- Task statement
Please recast the entries from the line containing "Where should I" through the line containing "pyautogui.click(x=155, y=112)" as a numbered list, leaving out blank lines and pictures.

- Records shown
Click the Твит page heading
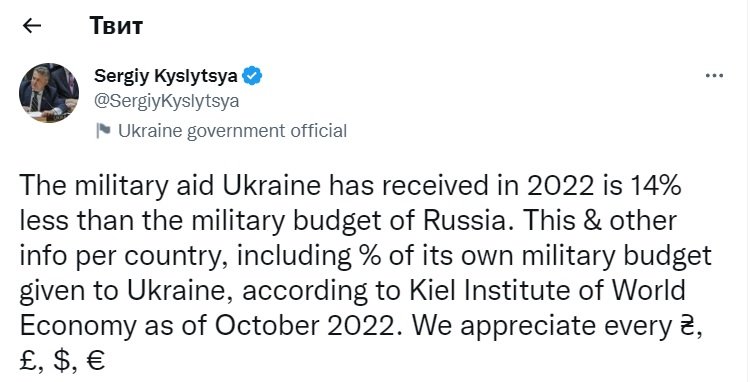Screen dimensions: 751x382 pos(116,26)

--

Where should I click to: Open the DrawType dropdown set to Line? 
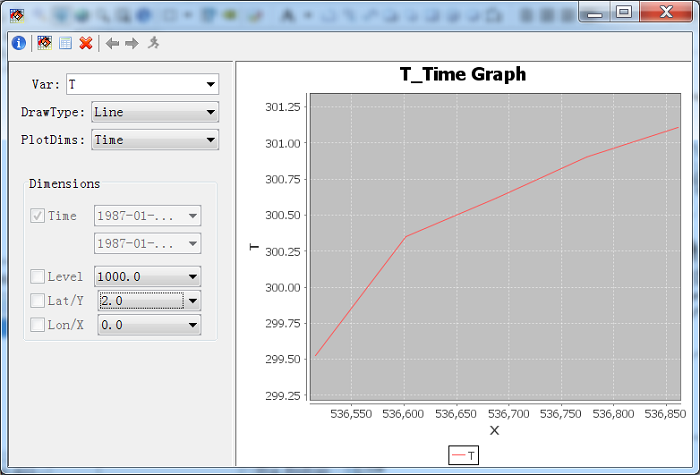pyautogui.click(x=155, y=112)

* * *

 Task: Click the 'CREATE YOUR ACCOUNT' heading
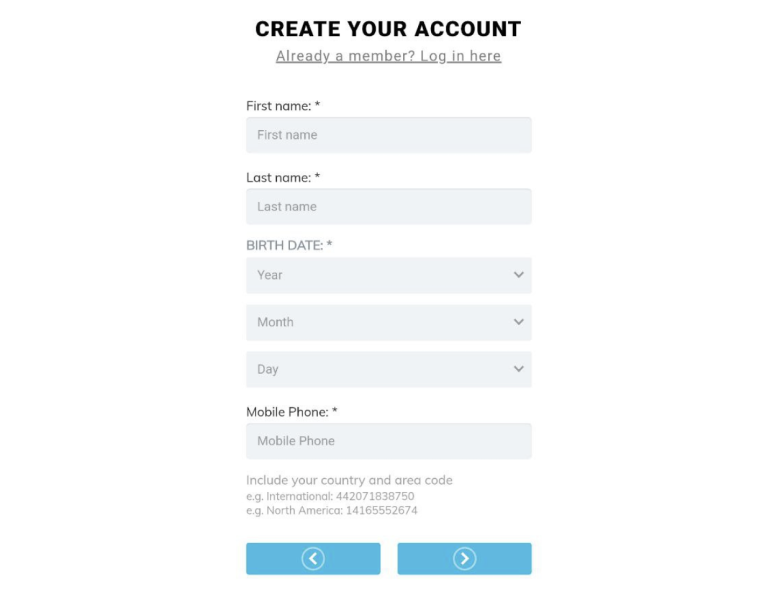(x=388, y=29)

- The response
1. Where should I click to: Open the DrawType dropdown set to Line? 
2. pyautogui.click(x=155, y=112)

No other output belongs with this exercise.